Выбрать главу

Театр Шатле переделали полностью: расширили сцену, убрав первые пять рядов партера, положили новое сосновое покрытие, изменили планировку зрительного зала. Здесь, в Шатле, мир впервые увидел и оценил русский балет: половецкие пляски из «Князя Игоря», потом «Шехеразаду», «Лебединое озеро», «Павильон Армиды», наконец балеты Стравинского, которые произвели самое потрясающее впечатление. И вновь Дягилев предусмотрел, точно рассчитал абсолютно все. Привлек художников из «Мира искусства» — Бакста, Бенуа, — доверился хореографическому гению Михаила Фокина, а в труппу пригласил тех, чьи имена составили эпоху в истории балетного искусства. Танцевали Анна Павлова, Тамара Карсавина, Ида Рубинштейн, Вацлав Нижинский.

Отзывы были мало сказать восторженными. Нижинского называли ангелом, гением, триумфатором, опьяненным ритмической силой. О Карсавиной говорили, что это танцующее пламя, в свете и тенях которого обитает томная нега. Павловой слагали гимны, а один влиятельный критик даже написал, что вся его жизнь делится на два периода — до того, как он увидел дягилевский балет, и после.

Павлова покинула Россию еще перед войной. Карсавину последний раз увидели на Мариинской сцене 14 мая 1918 года. Из Парижа она потом писала домой, что ужасно тоскует по милому, далекому, хмурому Петербургу и просила прислать листья рябины с Островов.

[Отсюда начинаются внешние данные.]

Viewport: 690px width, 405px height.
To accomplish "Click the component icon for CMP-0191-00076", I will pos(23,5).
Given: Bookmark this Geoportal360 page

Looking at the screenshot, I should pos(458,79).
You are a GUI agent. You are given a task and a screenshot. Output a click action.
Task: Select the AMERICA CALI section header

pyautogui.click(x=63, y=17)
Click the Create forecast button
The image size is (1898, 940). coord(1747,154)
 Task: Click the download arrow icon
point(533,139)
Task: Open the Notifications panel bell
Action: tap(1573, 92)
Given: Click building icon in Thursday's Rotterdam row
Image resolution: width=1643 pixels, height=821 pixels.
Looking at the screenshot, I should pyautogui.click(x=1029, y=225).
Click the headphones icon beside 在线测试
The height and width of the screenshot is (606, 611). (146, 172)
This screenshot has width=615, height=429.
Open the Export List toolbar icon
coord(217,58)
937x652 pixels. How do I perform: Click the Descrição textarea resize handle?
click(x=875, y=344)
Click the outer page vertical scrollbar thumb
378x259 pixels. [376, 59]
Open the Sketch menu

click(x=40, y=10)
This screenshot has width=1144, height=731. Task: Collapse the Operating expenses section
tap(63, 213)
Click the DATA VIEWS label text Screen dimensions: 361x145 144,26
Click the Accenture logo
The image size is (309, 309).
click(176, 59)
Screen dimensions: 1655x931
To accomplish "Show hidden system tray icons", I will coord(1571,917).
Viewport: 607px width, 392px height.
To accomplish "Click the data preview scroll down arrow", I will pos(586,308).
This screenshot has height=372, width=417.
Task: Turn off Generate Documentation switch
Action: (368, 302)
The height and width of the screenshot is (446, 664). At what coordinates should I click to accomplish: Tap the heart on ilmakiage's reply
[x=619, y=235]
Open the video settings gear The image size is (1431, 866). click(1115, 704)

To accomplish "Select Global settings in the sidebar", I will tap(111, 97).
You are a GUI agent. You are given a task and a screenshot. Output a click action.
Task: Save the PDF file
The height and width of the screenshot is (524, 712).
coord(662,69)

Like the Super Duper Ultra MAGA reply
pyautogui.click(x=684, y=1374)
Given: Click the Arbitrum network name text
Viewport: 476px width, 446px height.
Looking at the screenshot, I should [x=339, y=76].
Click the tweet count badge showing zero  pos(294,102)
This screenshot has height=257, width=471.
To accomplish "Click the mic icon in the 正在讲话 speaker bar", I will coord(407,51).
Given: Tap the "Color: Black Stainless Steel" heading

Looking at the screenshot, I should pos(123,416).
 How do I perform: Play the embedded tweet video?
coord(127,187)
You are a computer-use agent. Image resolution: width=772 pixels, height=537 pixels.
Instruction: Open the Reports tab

Балет Дягилева продолжал выступать в Париже до смерти своего руководителя в 1929-м, а потом распался. Эмигранты, которые наводнили Париж после русской катастрофы, — те немногие, кто мог себе это позволить, — бывали на этих спектаклях. Можно представить себе, какие чувства они при этом испытывали. В труппе уже не было Нижинского: он рассорился с Дягилевым, а потом, из-за неизлечимого душевного заболевания, совсем молодым принужден был оставить сцену. Сохранились только воспоминания о фантастическом «Призраке розы» с Девушкой-Карсавиной и Призраком-Нижинским, когда всех покоряла «немая и волшебная борьба летней белой бабочки и коварного аромата», как описал этот спектакль поэт, актер, режиссер Жан Кокто, видевший премьеру 1911 года. Однако в театре «Гетэ-лирик», где после перерыва, вызванного войной, с 1920 года возобновился русский балет, для которого сделал афишу уже очень знаменитый Пикассо, по-прежнему блистала Карсавина, и в обновленной редакции шла «Весна священная» на музыку Стравинского — один из самых громких дягилевских спектаклей той, начальной поры, — и можно было любоваться декорациями Льва Бакста, сотрудничавшего с труппой Дягилева еще в ее первые сезоны. Должно быть, какое-то мгновенье казалось, что не было пронесшегося с той поры десятилетия, когда обрушился весь привычный мир, что эти годы только наваждение, страшный сон, который, к счастью, позади. И накатывало ощущение нежданного счастья, и душа отзывалась давно забытой мелодии — пока не умолкали овации и будничность, горькая эмигрантская будничность не предъявляла свои неоспоримые права.

* * *

К этой будничности было нелегко привыкнуть. Особенно оттого, что после русской разрухи, голода, дикости Париж, быстро позабывший лишения военной поры, поражал своим беспечным жизнелюбием и праздничностью, которая так явно не гармонировала с типичным эмигрантским настроением. Парижский неутихающий карнавал произвел впечатление даже на Маяковского, который приехал в ноябре 1922 года с твердой уверенностью, что Европа загнивает, нищенствует и что гигантскими шагами приближается мировая революция.

В очерках о своей первой зарубежной поездке, написанных для «Известий» и для «Бюллетеней Агитпропа», Маяковский, помня, куда пишет, порассуждал про октябрьские завоевания, магическую красную книжечку — советский паспорт, про жадный интерес ко всему, что идет из России: конечно, октябрьской, а не эмигрантской, то есть «дохлой». И все-таки, утверждая, что «сейчас Париж для приехавшего русского выглядит каким-то мировым захолустьем», Маяковский не сумел скрыть, как это захолустье, «парижская провинция» очаровала его и покорила.